The Portuguese Iberian Peninsula located in the southwest of Europe continues to attract more young African and South American talents.
Lured by false promises of lucrative contracts by thieving agents, they are quickly overtaken by the realities of the non-existent luxurious life.
— CHTCS (@CHTCS_intel) December 8, 2015
Ansumane Fati, who hails from Guinea Bissau is a clear example. After an abandoned internship with Sporting Lisbon 6 years ago, he is yet to realize his dream. These days, it is shackles under the stands of the stadium which serve as a shelter for him.
To make a decent living, he joined second tier Freamunde. With a salary of 1500 euros, he manages to send some home.
But that, is woefully inadequate.
“My family is very poor. My coming here helped a lot. My father died 3 years ago when I was already here for 2 years. So I found myself responsible for my family, it happens to many other families and players too. There is no work at home and the challenges are huge, this is why coming to play football abroad is our only salvation,” Ansumane said.

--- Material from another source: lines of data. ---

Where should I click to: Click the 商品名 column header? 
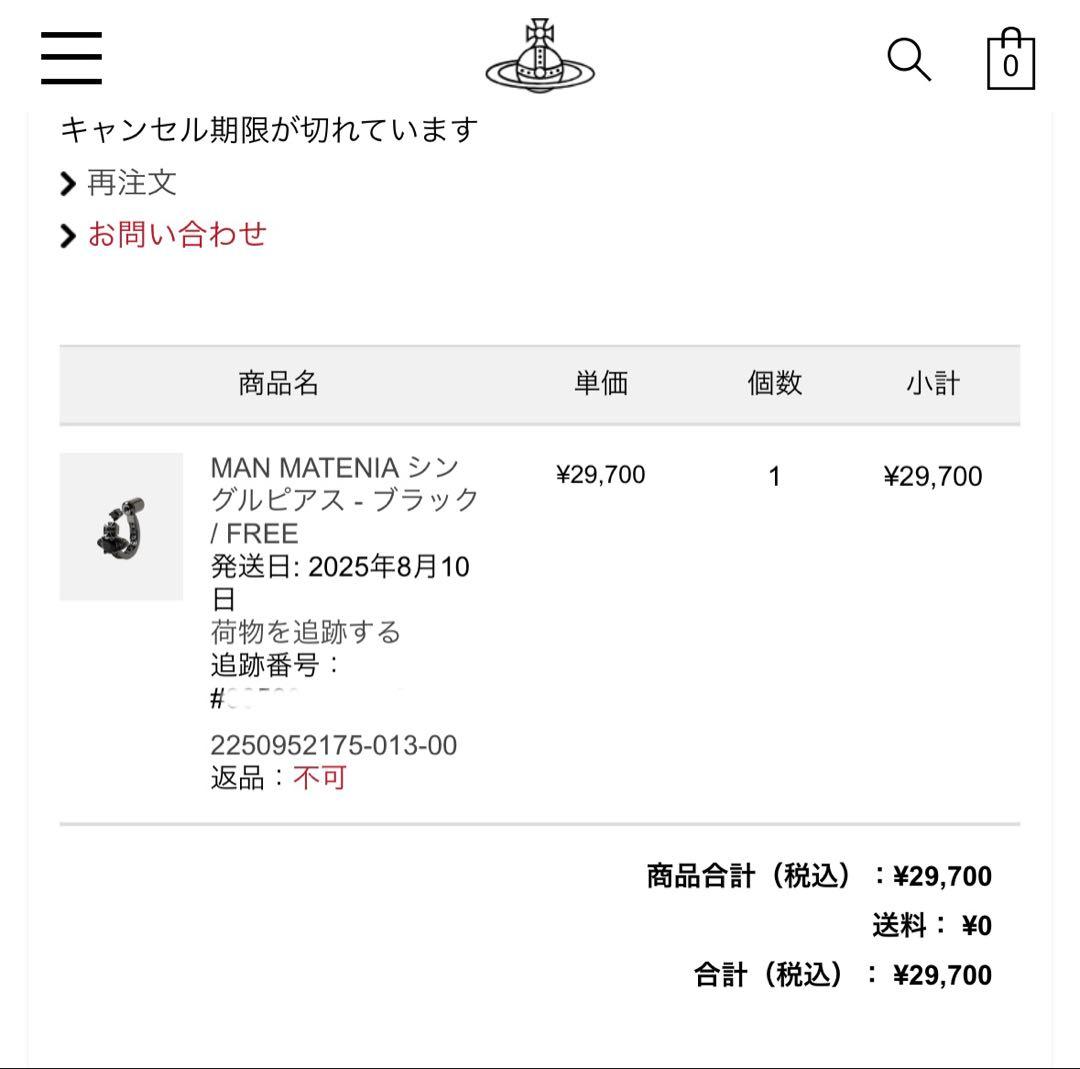pyautogui.click(x=278, y=383)
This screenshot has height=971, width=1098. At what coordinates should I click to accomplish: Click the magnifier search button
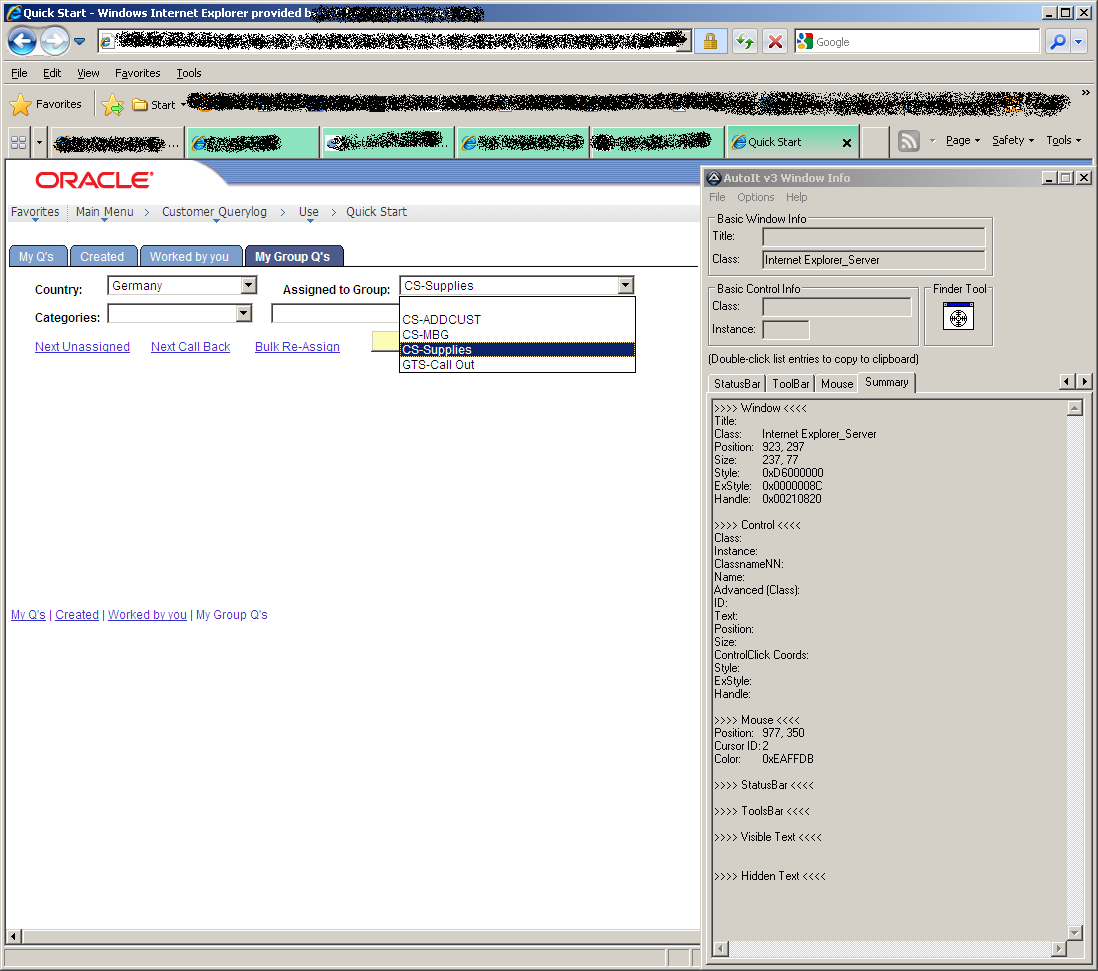[x=1057, y=41]
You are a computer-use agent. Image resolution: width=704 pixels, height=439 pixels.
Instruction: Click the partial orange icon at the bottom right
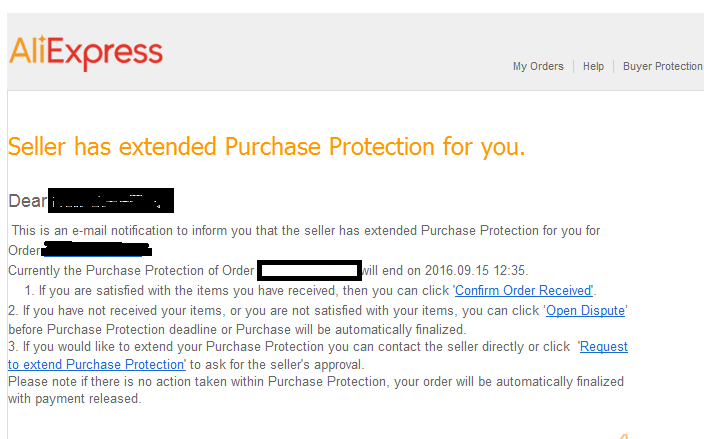pyautogui.click(x=623, y=436)
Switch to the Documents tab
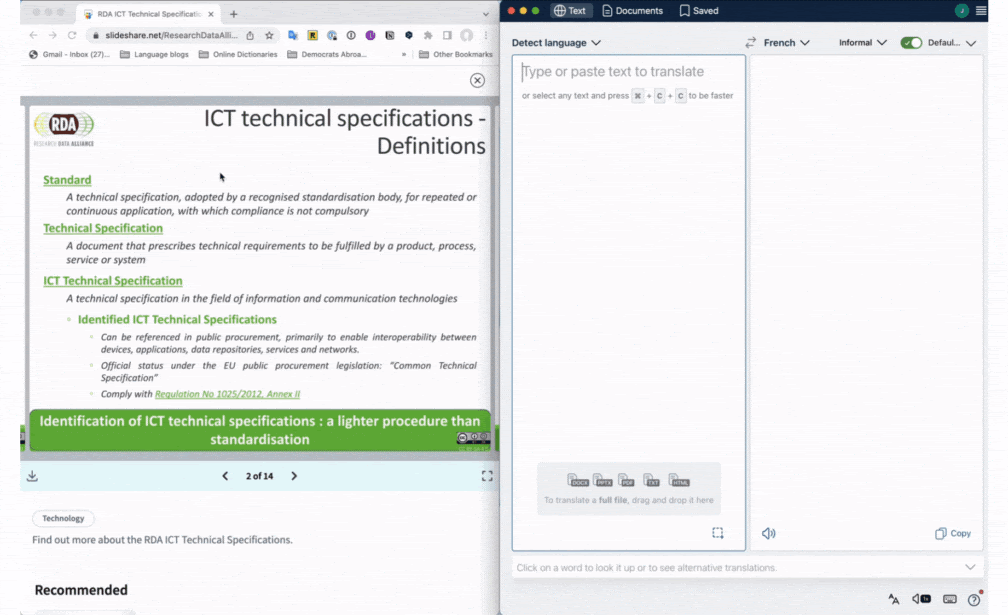 pyautogui.click(x=636, y=11)
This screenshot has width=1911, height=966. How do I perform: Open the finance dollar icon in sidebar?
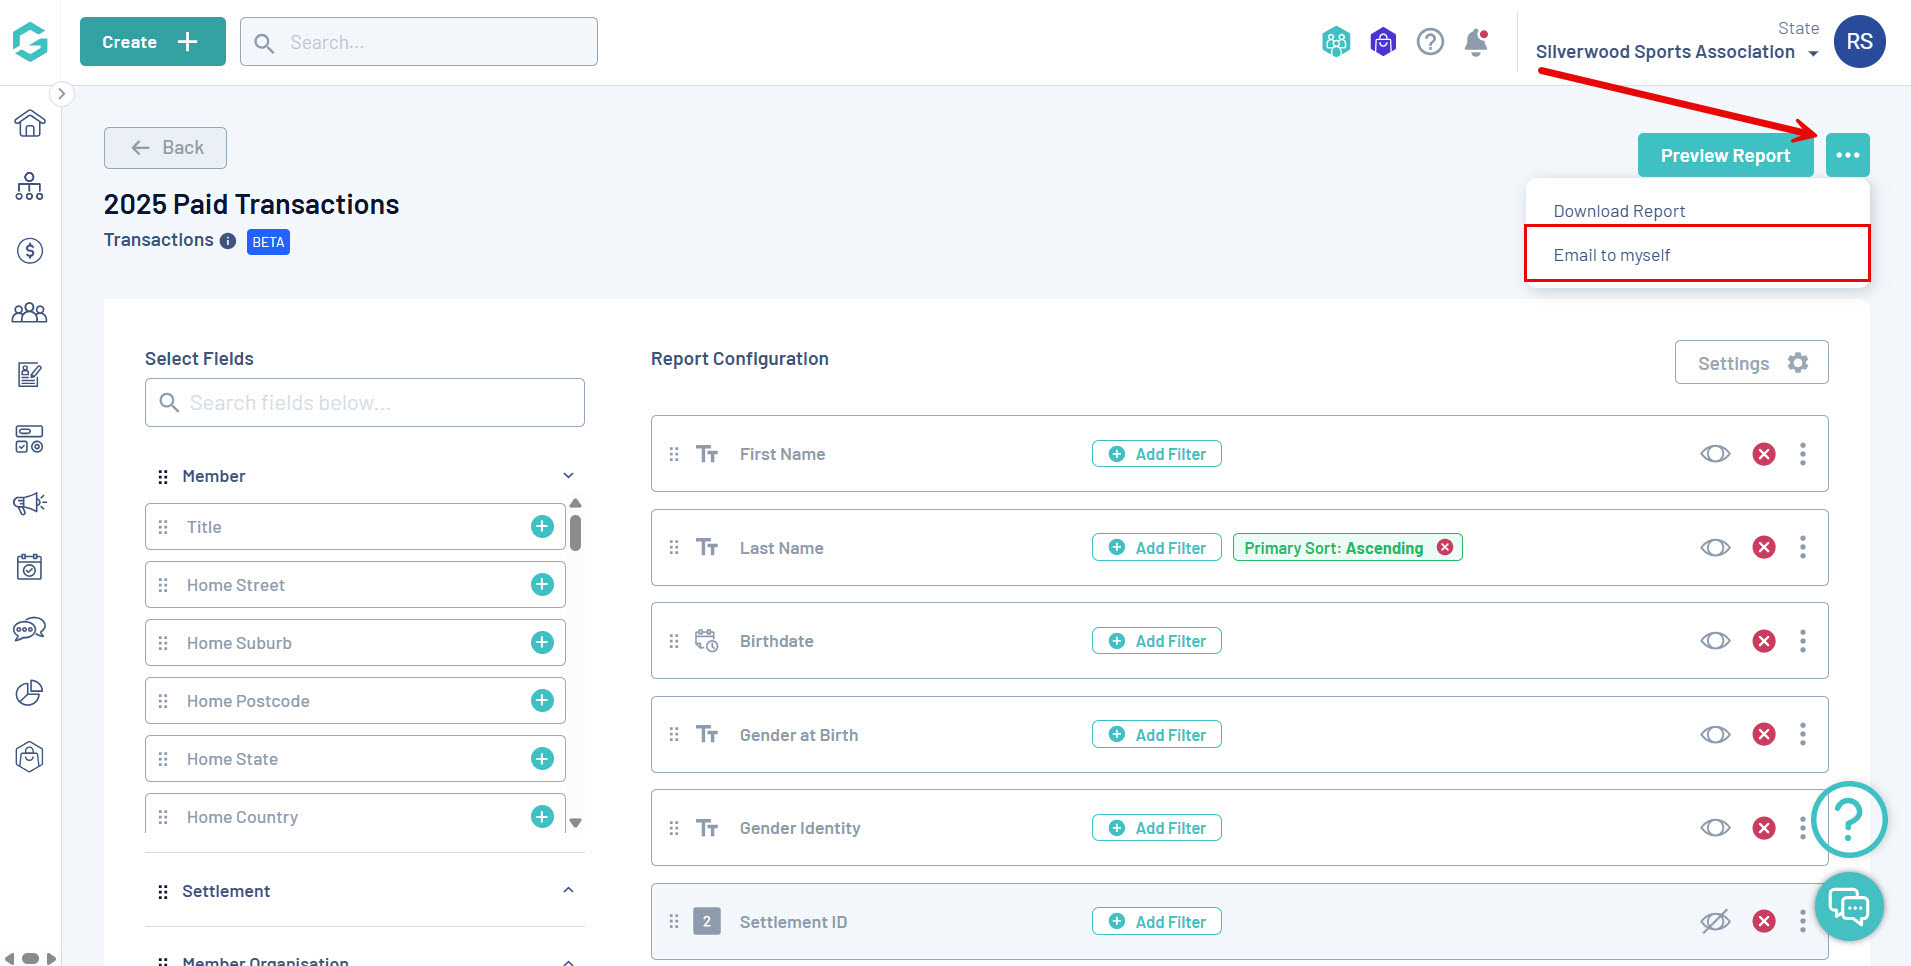(30, 250)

As for those who fail, most still prefer to stay back in Europe.
“When the young stars come here to play for a club in Europe and his dream does not come true, he does not find the courage to return home to be confronted with failure. This creates social problems or these young people end up abandoned, they do not integrate in society and this is not beneficial for anyone,” Joaquim Evangelista, Union President of the Portuguese Professional Football said.
More than 1,000 young foreign players are now illegally in Portugal.
According to the NGO Foot Solidarity led by Cameroonian Jean-Claude Mbvoumin, 15,000 young African footballers desire career in Europe every year. Of the number, 70 percent fail at the attempt.